## To do
The lines to retype run from the one containing "You are a computer-use" through the end of the listing below. Reproduce them exactly, leaving out pictures.
---
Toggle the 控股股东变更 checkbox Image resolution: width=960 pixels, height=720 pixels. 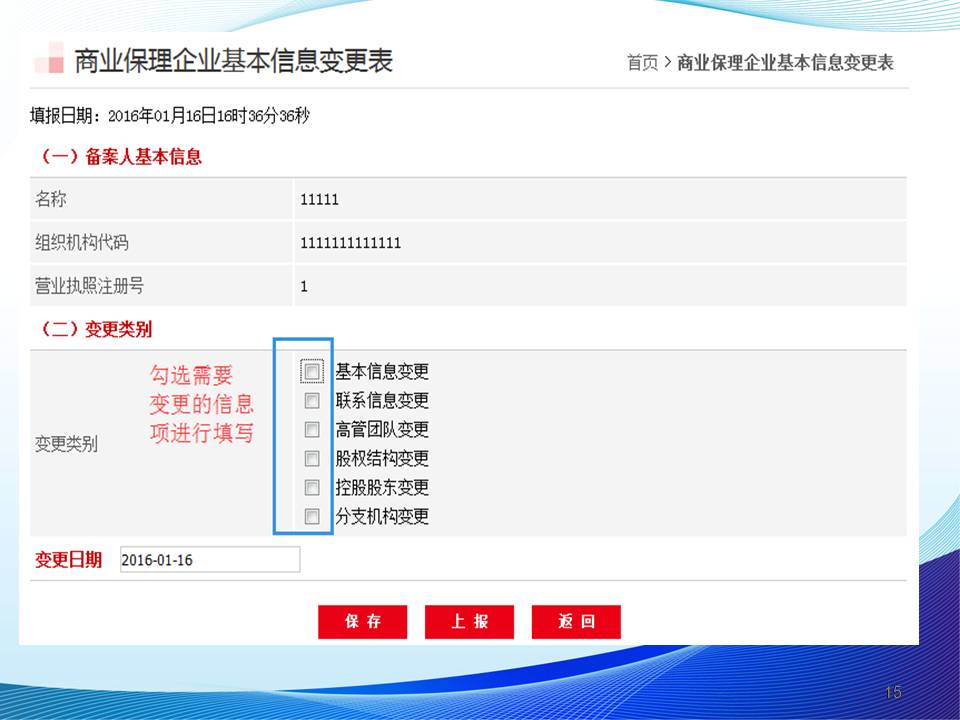312,488

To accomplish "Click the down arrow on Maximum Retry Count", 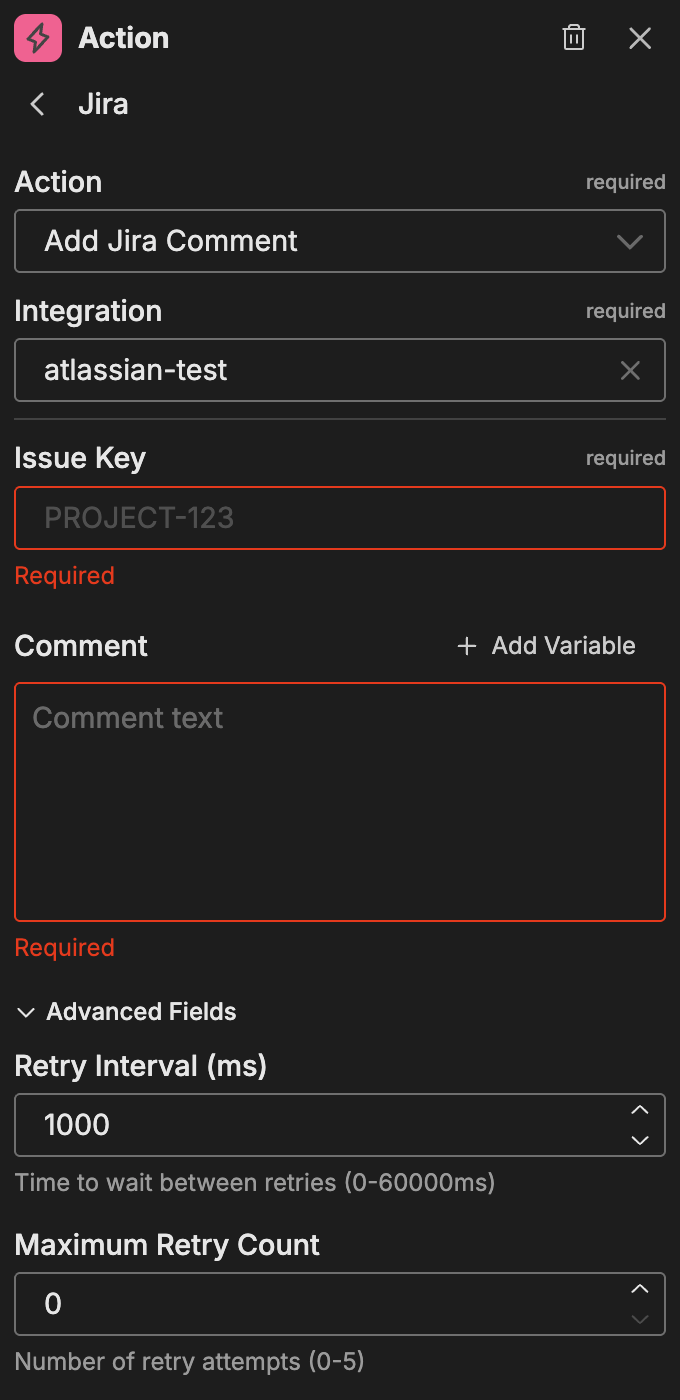I will (x=640, y=1319).
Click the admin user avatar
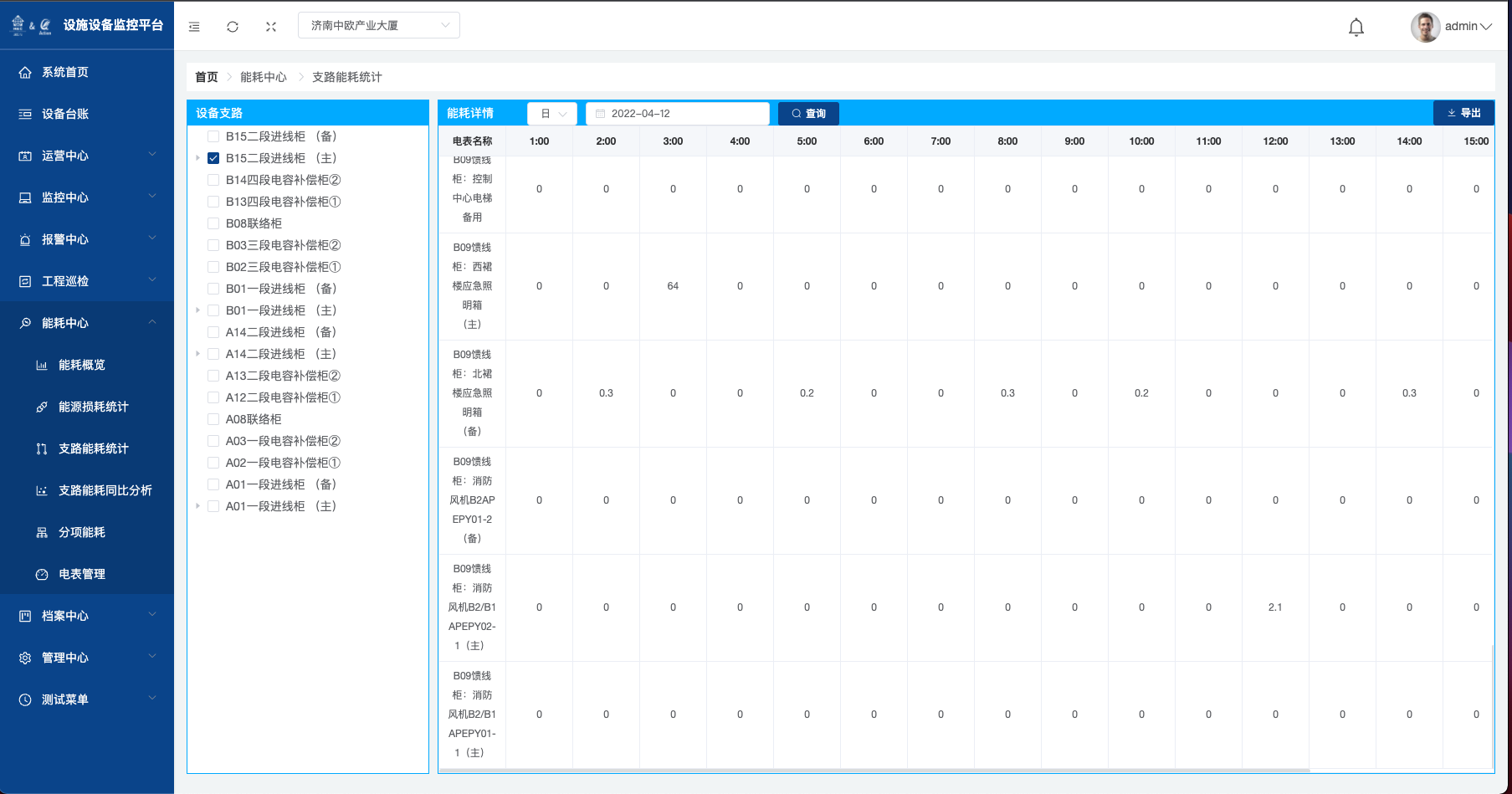 coord(1425,27)
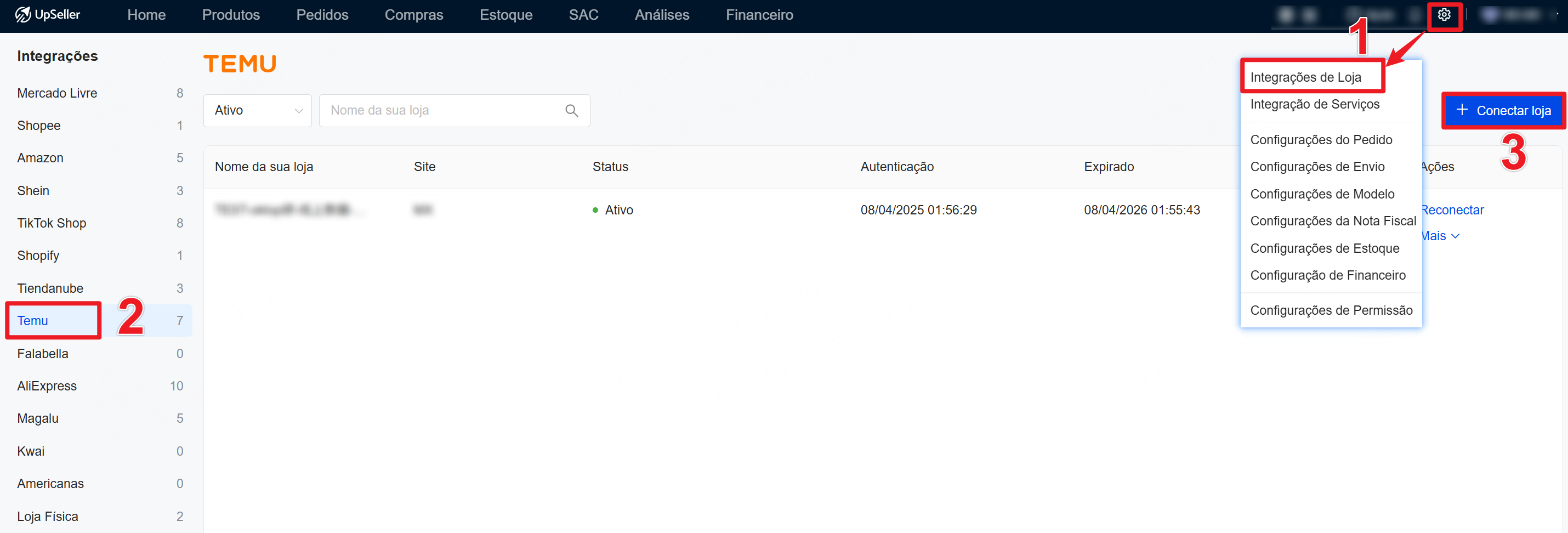The width and height of the screenshot is (1568, 533).
Task: Select Integrações de Loja menu item
Action: [1305, 77]
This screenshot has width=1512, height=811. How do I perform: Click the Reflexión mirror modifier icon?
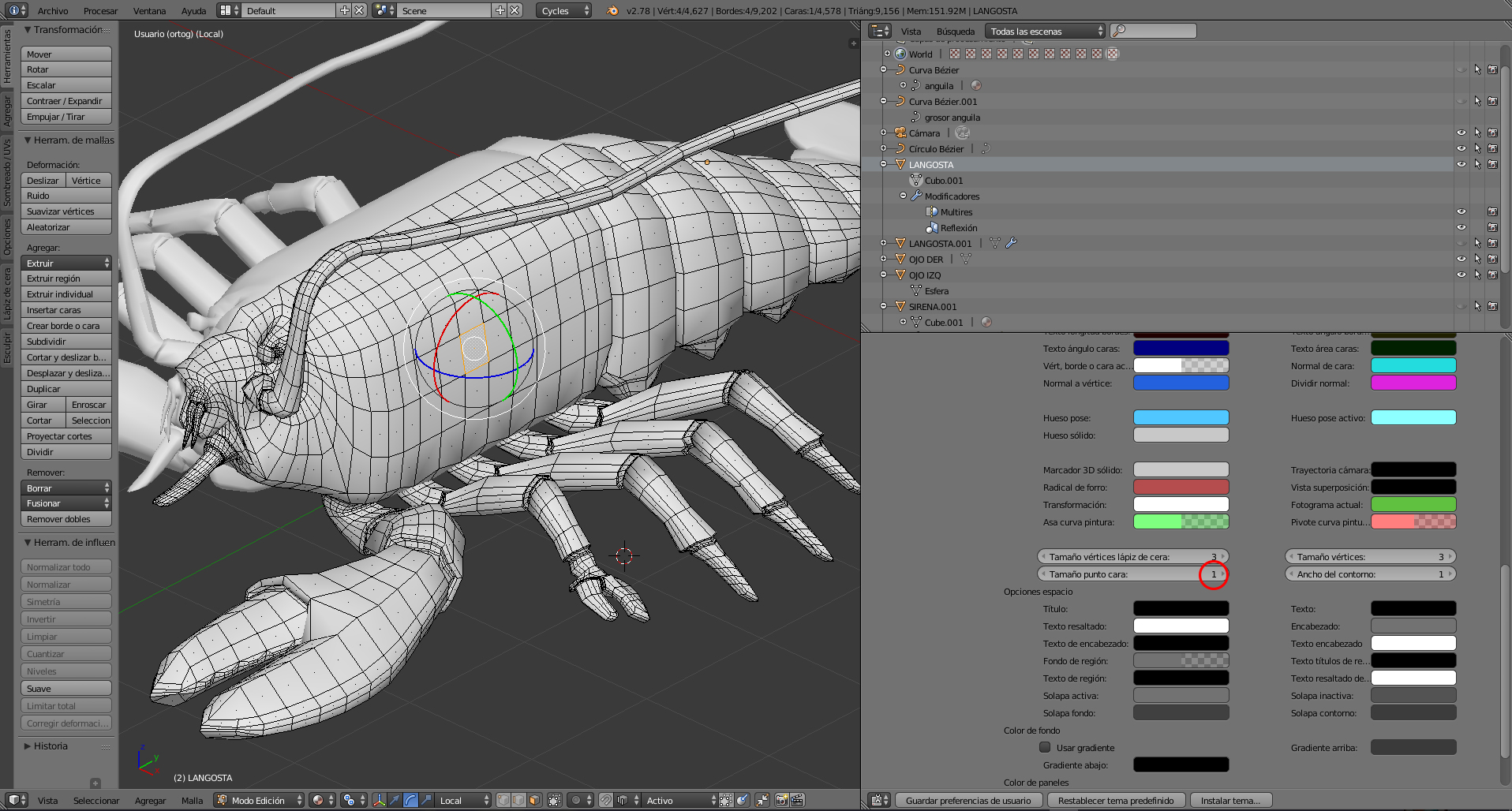[x=931, y=228]
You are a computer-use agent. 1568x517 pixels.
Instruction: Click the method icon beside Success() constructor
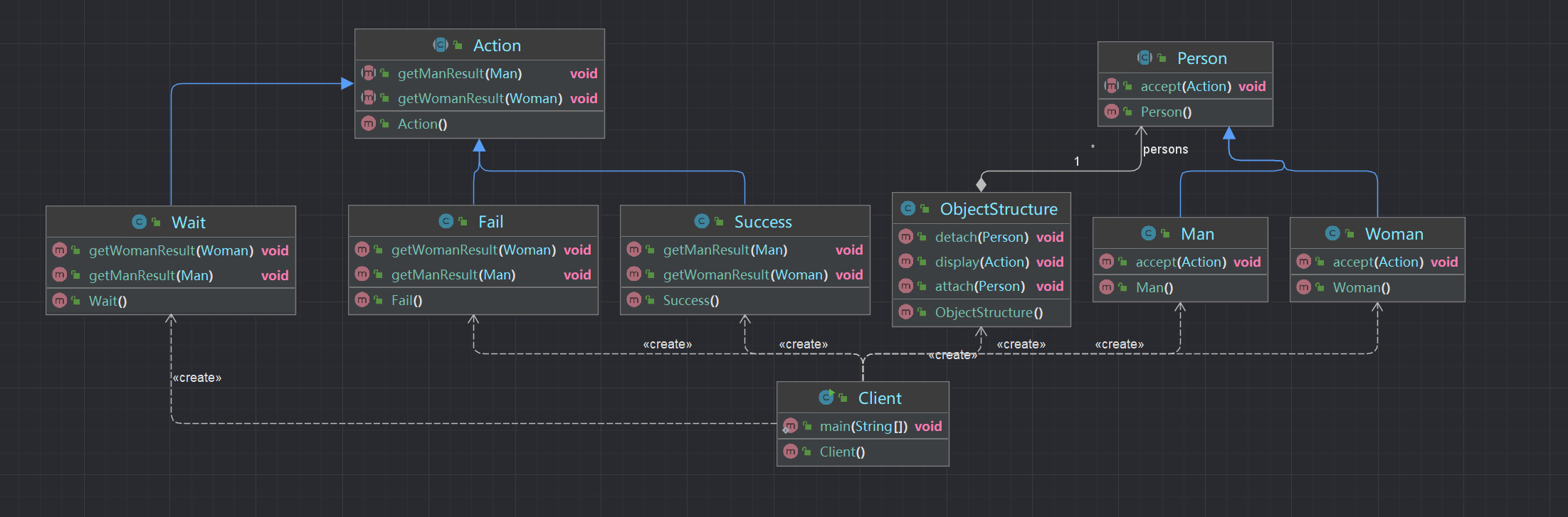click(633, 300)
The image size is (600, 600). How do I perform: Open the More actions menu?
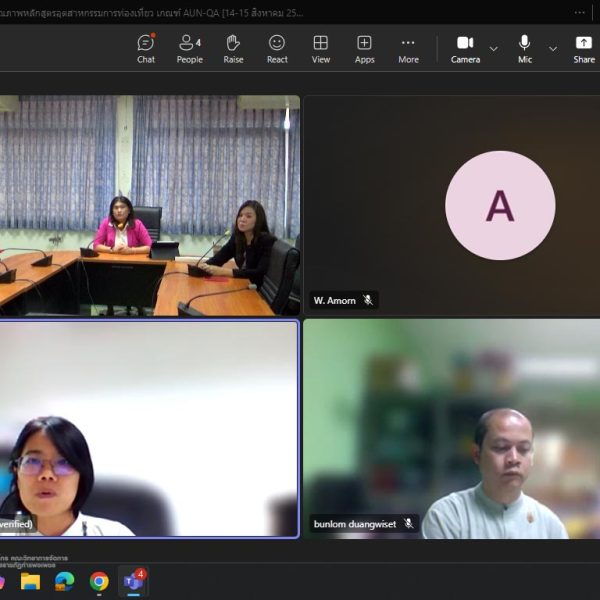tap(408, 48)
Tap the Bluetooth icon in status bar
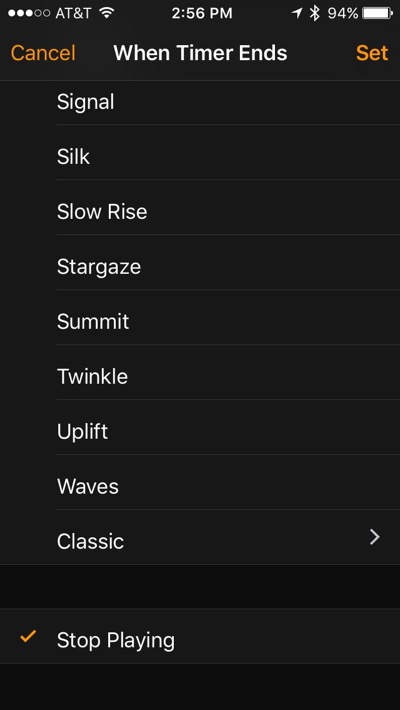The height and width of the screenshot is (710, 400). point(314,13)
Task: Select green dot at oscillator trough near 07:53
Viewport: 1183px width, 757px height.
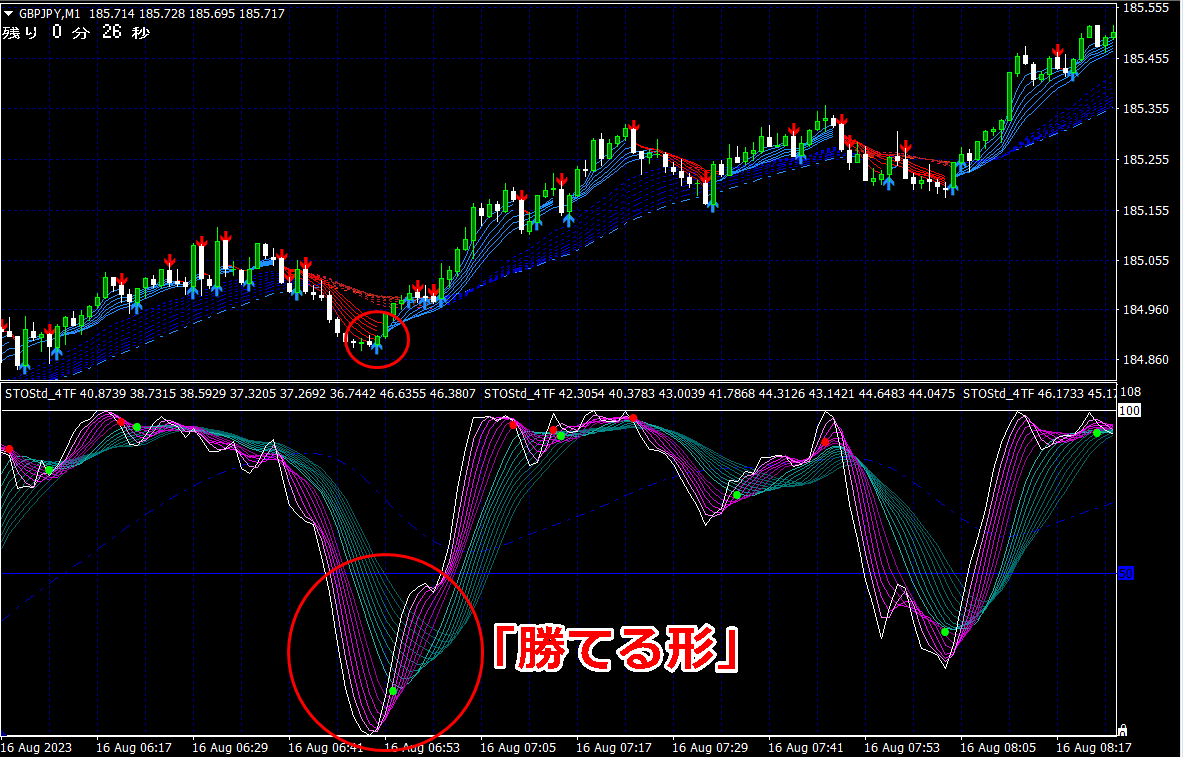Action: [945, 632]
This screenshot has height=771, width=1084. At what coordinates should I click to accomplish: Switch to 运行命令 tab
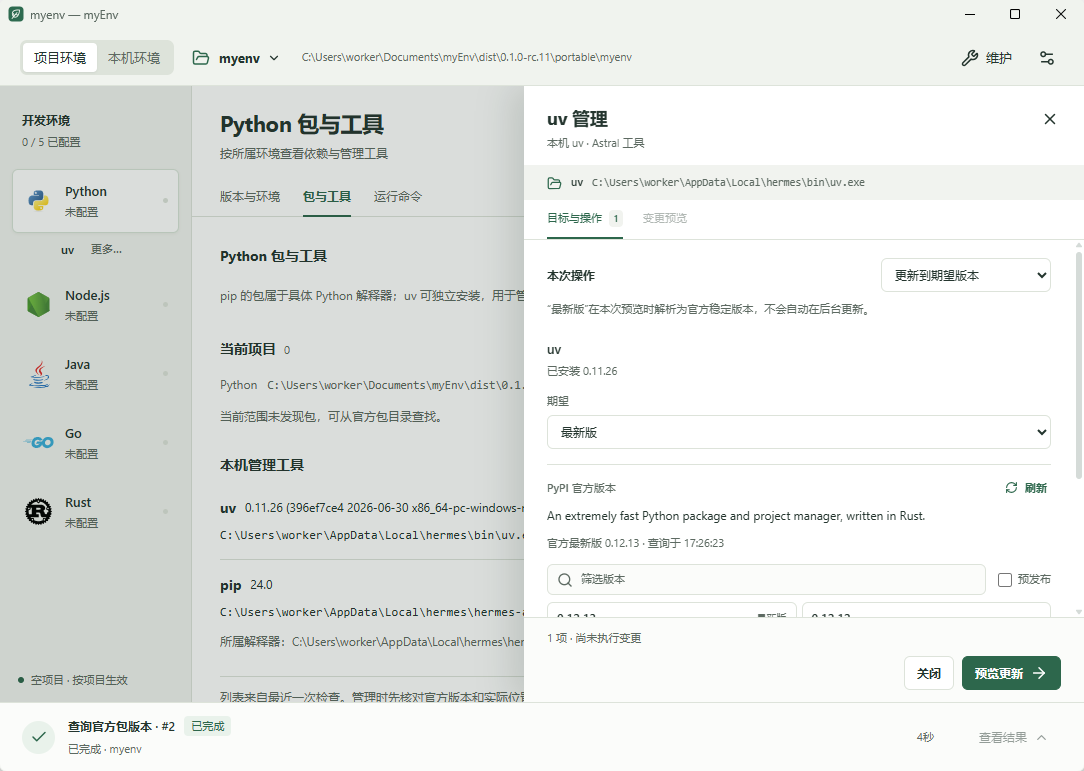398,197
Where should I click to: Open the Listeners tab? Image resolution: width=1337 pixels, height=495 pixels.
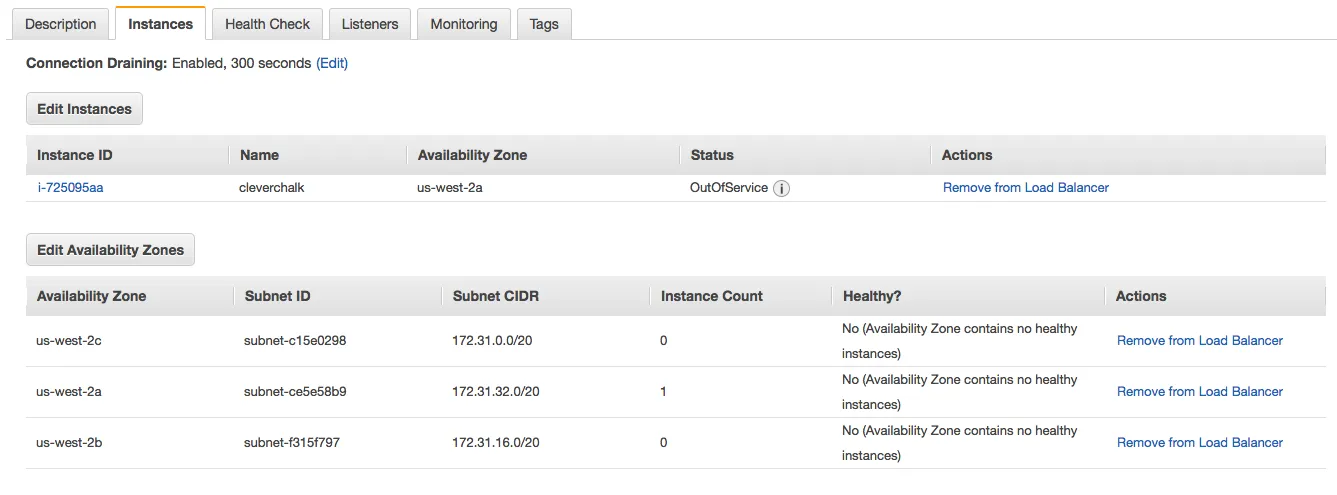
---
## Result below
You are a computer-use agent. 1568x517 pixels.
Instruction: Click the method icon beside Success() constructor
click(633, 300)
The image size is (600, 600). How do I perform: Open the More actions menu?
tap(408, 48)
Tap the Bluetooth icon in status bar
The height and width of the screenshot is (710, 400). point(314,13)
Task: Select green dot at oscillator trough near 07:53
Viewport: 1183px width, 757px height.
Action: [945, 632]
This screenshot has height=771, width=1084. At what coordinates should I click to accomplish: Switch to 运行命令 tab
398,197
Where should I click to: Open the Listeners tab? Image resolution: width=1337 pixels, height=495 pixels.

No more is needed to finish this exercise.